» **About this exercise**
Word for word, retype the lines from the one containing "Instruction: Set bandwidth" to the one containing "You are a GUI" below, keeping both end lines and dropping the pictures.

+++

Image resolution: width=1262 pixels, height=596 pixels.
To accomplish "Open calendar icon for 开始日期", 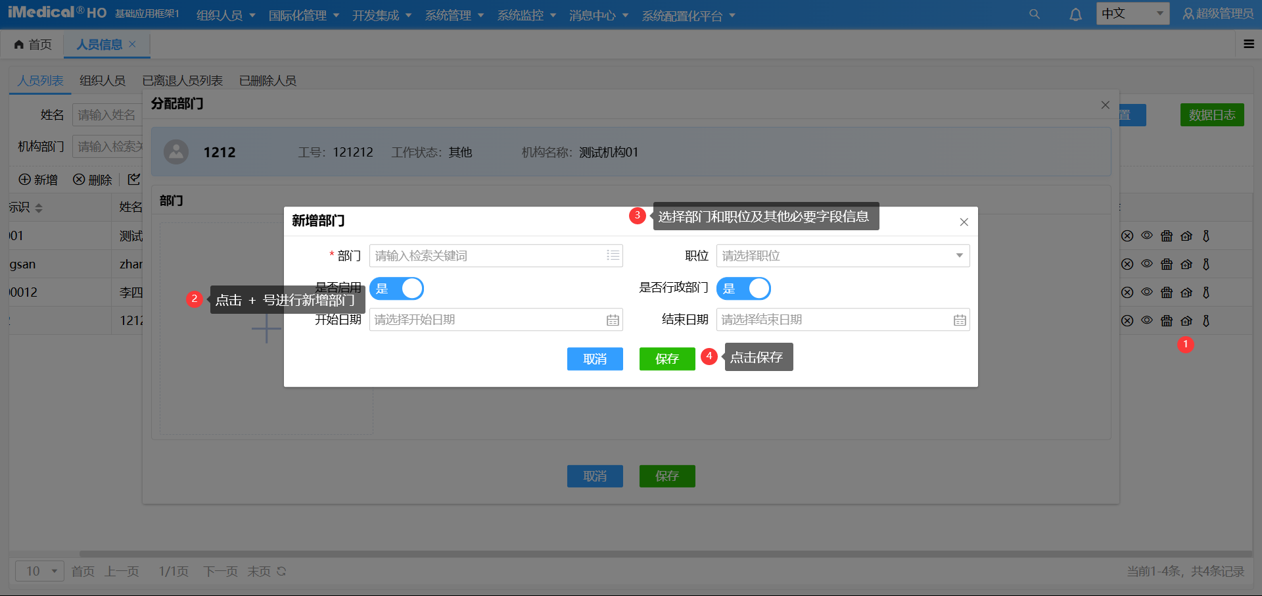I will (613, 320).
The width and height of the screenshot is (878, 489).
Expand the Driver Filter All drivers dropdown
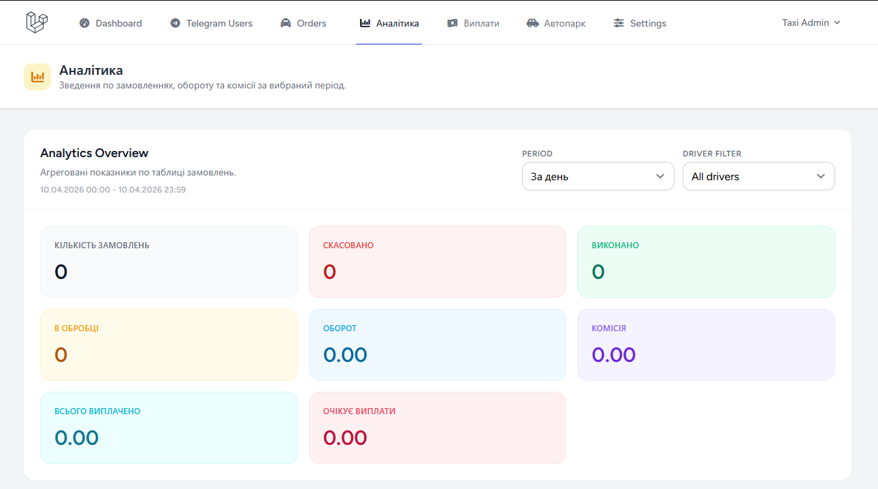tap(758, 176)
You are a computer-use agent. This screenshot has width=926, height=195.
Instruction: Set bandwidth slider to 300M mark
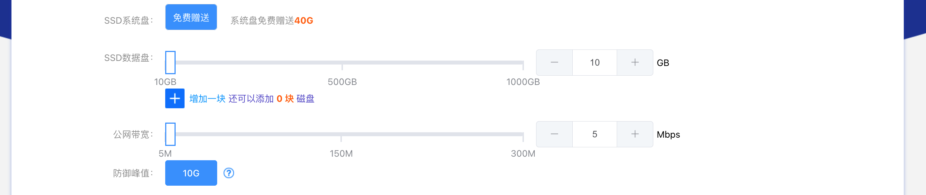pyautogui.click(x=523, y=135)
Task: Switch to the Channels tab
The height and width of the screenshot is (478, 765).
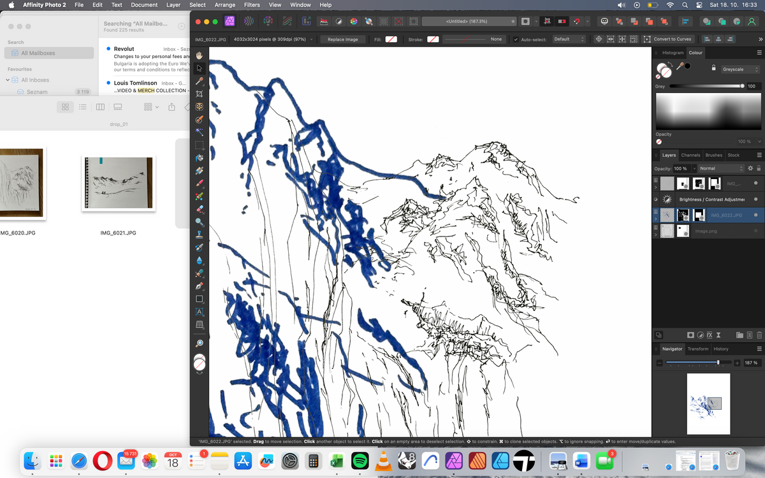Action: [x=690, y=155]
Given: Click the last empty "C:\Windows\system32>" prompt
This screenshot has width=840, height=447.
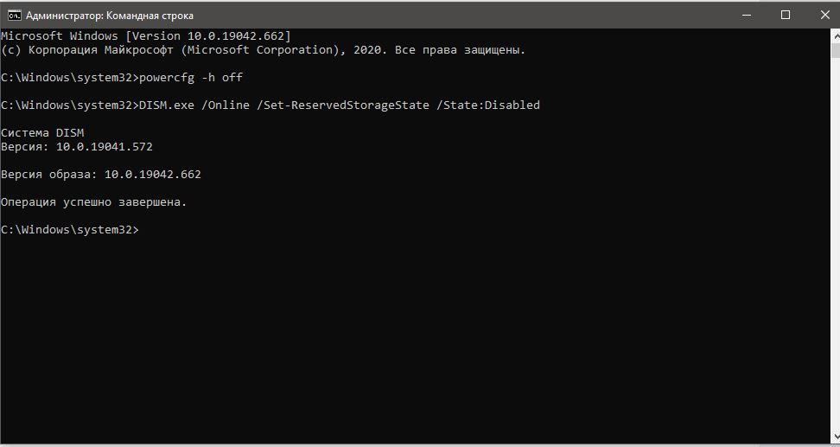Looking at the screenshot, I should 69,230.
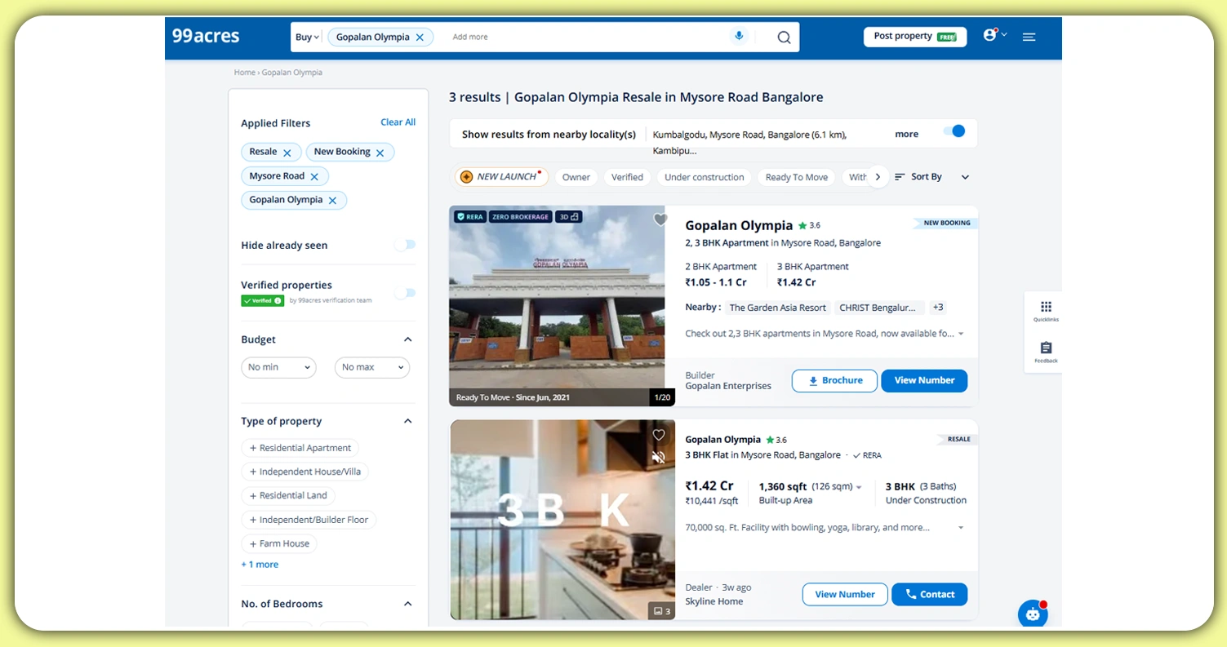Select the NEW LAUNCH filter tab

pyautogui.click(x=500, y=176)
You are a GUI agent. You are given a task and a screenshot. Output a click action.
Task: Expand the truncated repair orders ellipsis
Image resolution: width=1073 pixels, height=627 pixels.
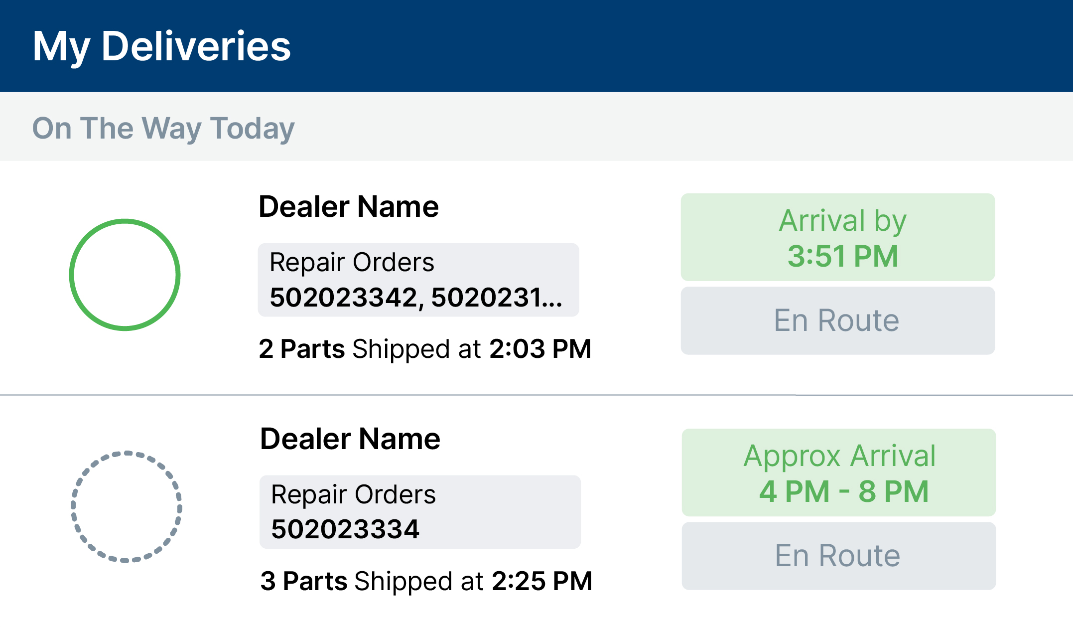(x=552, y=298)
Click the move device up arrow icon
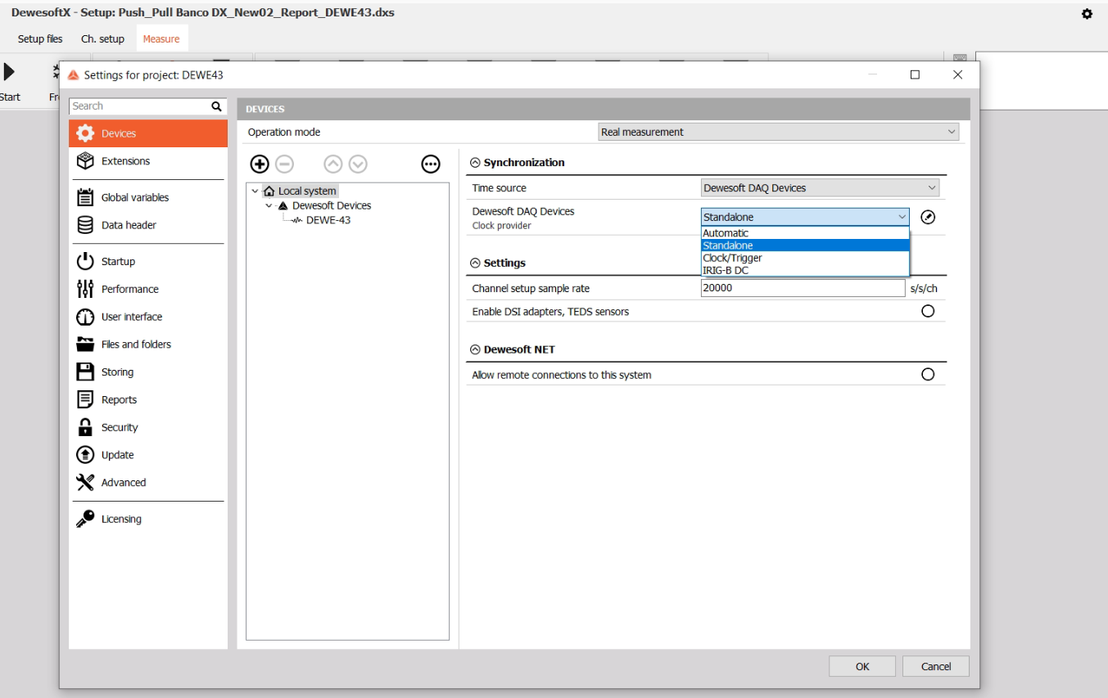This screenshot has height=698, width=1108. (332, 164)
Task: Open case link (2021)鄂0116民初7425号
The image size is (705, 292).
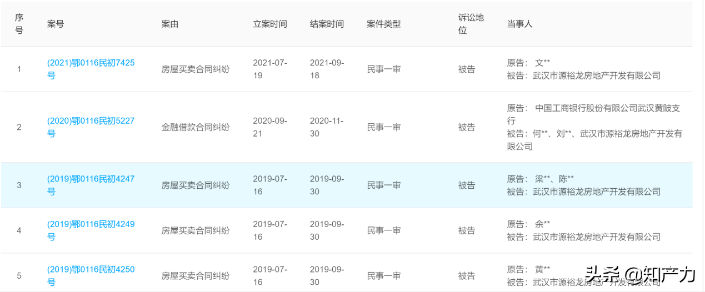Action: [91, 69]
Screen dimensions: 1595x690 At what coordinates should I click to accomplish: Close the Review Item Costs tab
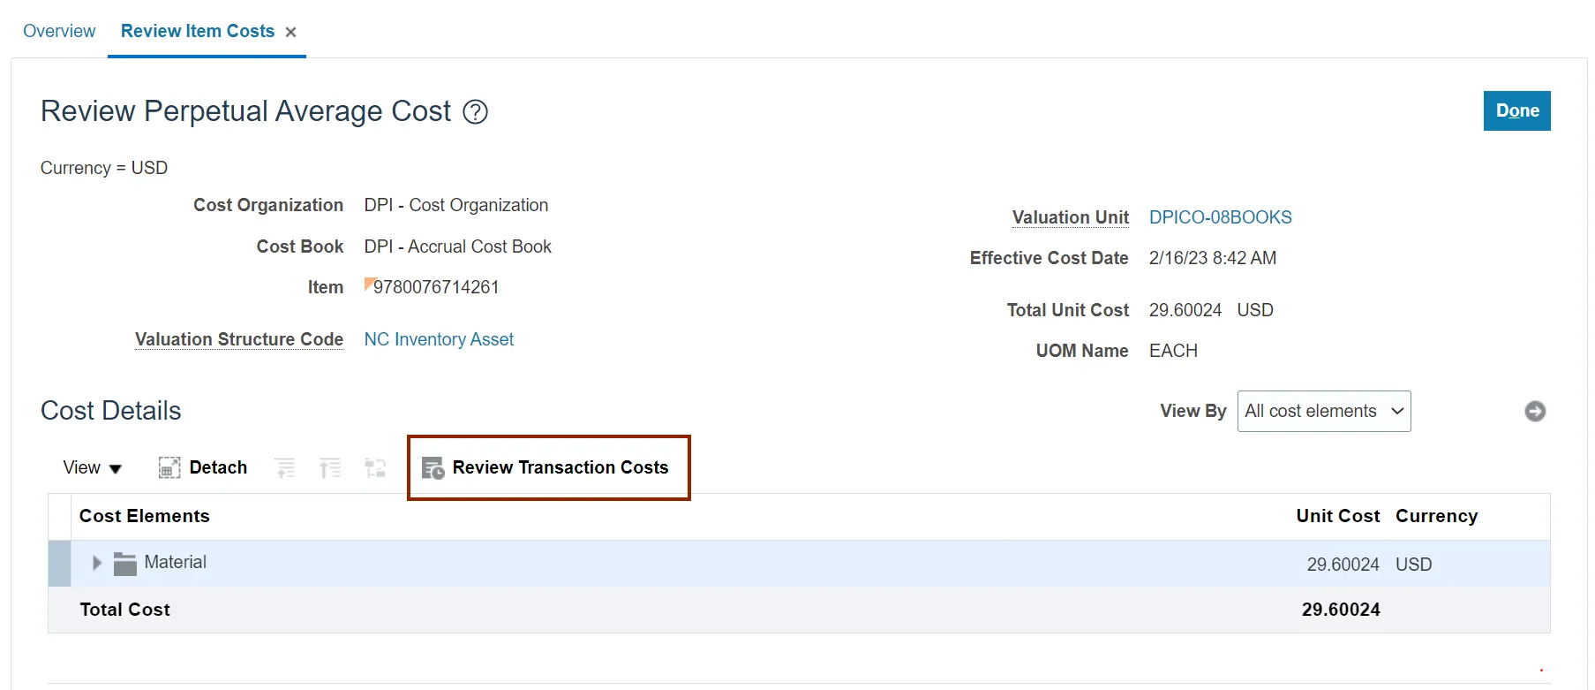point(290,33)
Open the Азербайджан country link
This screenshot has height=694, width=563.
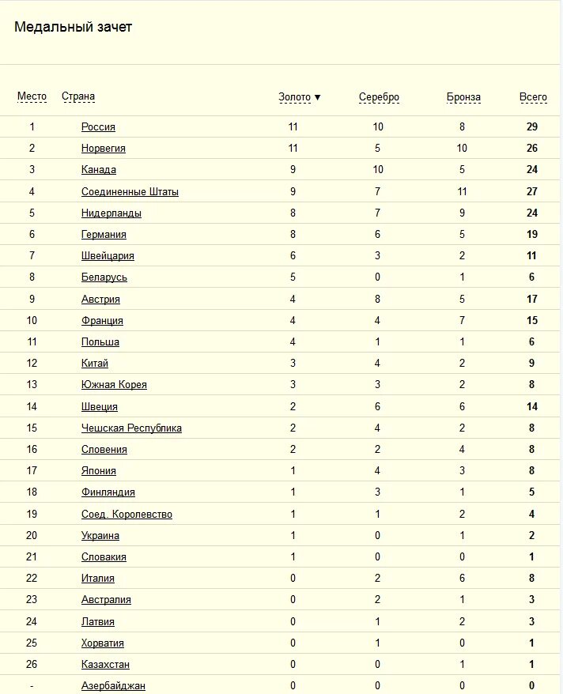tap(113, 685)
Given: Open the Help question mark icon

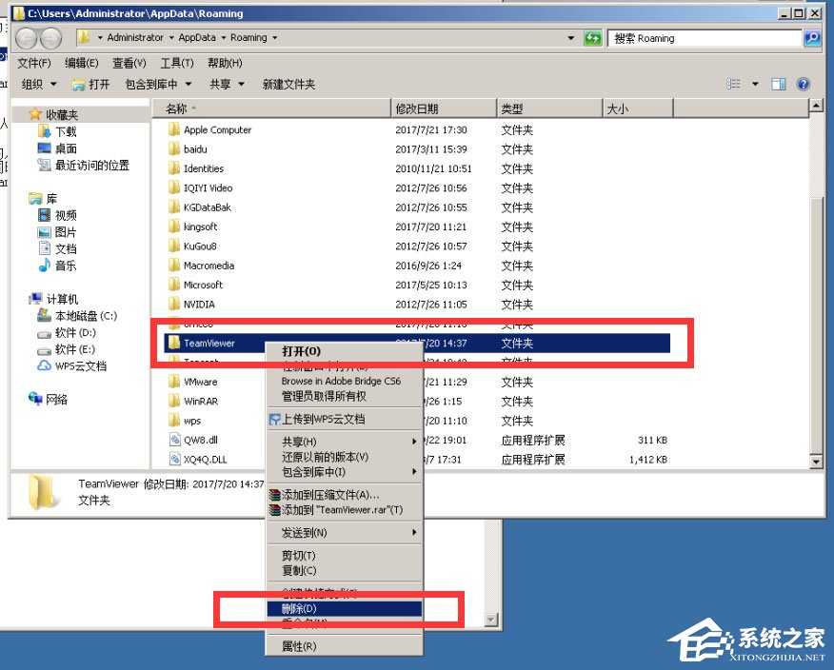Looking at the screenshot, I should coord(803,83).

+++

» **Written solution**
Instruction: Set bandwidth slider to 300M mark
pyautogui.click(x=523, y=135)
Task: Switch to the Channels tab
The height and width of the screenshot is (478, 765).
Action: [x=690, y=155]
Given: Click the last empty "C:\Windows\system32>" prompt
This screenshot has width=840, height=447.
Looking at the screenshot, I should 69,230.
Select the NEW LAUNCH filter tab

pyautogui.click(x=500, y=176)
You are a GUI agent. You are given a task and a screenshot. Output a click action.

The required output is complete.